Un nouveau traitement anti-cancer à l’étude
En sortant de la cellule, certains virus ne feront pas de dégât, quand d’autres y laisseront une trace de matériel qui restera en latence. D’autres, encore, détruiront la cellule en la quittant. C’est le cas des réovirus.
Cette capacité à « tuer » la cellule est d’autant plus intéressante que ces virus ont la particularité de cibler de préférence les cellules tumorales. Il existe d’autres agents pathogènes capables de cibler ces cellules particulières. Mais les réovirus sont à ce jour les plus prometteurs puisqu’ils peuvent s’attaquer aux cellules malades que l’on retrouve dans environ 30% des cancers ! Des études sur ces derniers sont actuellement en phase clinique aux États-Unis. Et elles donnent déjà des résultats très encourageants.
Concrètement, le virus, à qui l’on aurait préalablement inhibé sa capacité à se répliquer, serait inoculé chez le patient de manière localisée. Une fois injecté, il irait infecter et détruire la cellule tumorale, pour ensuite disparaître naturellement car rendu incapable de se reproduire. Un procédé qui serait répété jusqu’à la destruction de toutes les cellules atteintes.
« Nous collaborons à ces recherches en analysant les mécanismes de liaisons des réovirus avec les cellules tumorales. Et ce, dans le but d’améliorer encore leur faculté d’interactions avec elles. Nous avons d’ailleurs récemment soumis un brevet pour une molécule qui augmente cette aptitude chez les réovirus », signale encore le responsable du laboratoire NanoBiophysics.
« Si l’on parvient à exploiter efficacement ce virus, nous pourrions traiter de manière très précoce les cancers, voire prévenir leurs apparitions », avance encore Pr. Alsteens.

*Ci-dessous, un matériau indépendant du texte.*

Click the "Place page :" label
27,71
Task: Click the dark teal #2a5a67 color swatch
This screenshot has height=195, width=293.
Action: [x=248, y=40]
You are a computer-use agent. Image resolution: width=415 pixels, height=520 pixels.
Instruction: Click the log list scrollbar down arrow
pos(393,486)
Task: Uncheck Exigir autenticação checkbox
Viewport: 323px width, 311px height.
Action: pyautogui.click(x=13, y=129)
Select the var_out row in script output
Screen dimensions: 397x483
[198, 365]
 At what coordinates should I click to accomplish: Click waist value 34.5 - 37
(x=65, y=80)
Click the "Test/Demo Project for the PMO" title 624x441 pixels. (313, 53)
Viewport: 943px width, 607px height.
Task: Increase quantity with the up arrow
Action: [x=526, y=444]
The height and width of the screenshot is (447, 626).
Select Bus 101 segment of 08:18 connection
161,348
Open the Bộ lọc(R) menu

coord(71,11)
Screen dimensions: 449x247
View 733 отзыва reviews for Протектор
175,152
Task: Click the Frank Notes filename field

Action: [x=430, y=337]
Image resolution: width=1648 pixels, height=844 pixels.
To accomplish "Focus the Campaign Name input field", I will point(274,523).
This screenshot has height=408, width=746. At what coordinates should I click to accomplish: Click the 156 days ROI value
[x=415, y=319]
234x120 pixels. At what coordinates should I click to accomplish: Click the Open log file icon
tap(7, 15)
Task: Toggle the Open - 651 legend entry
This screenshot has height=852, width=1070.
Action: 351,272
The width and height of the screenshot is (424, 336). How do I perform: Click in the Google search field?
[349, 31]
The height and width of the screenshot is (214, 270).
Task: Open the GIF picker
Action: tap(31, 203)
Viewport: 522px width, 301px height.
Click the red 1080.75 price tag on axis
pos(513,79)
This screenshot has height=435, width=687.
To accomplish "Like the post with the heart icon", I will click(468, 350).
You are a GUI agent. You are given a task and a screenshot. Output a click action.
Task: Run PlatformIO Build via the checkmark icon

Des virus encore trop peu étudiés
Ces récentes découvertes sur les réovirus sont d’autant plus passionnantes qu’on pensait encore il y a quelques années que ces pathogènes étaient complètement asymptomatiques. Depuis, leurs propriétés oncolytiques ont été découvertes.
Par ailleurs, des études tendent à démontrer que ces réovirus seraient responsables de la maladie cœliaque, plus connue comme l’intolérance au gluten.
« Il apparaît clair que beaucoup de choses restent encore à découvrir sur les virus. Mais il est aussi important de rappeler que ces avancées en virologie, qu’elles portent sur le développement de nouveaux traitements contre le cancer, ou sur l’élaboration de vaccins ou d’antiviraux, ne pourront pas se faire sans investissement. Or, il existe à ce jour encore trop peu de laboratoires étudiant ces pathogènes ».
« Dans l’imaginaire collectif, les virus sont plus ou moins inoffensifs, ce qui est vrai pour beaucoup de d’entre eux. Néanmoins, et on le voit bien aujourd’hui, certains représentent un réel danger. Historiquement, ces pathogènes ont toujours été moins étudiés que les bactéries, par exemple, et on peut espérer que cela va changer dans le futur», conclut le Dr. Alsteens.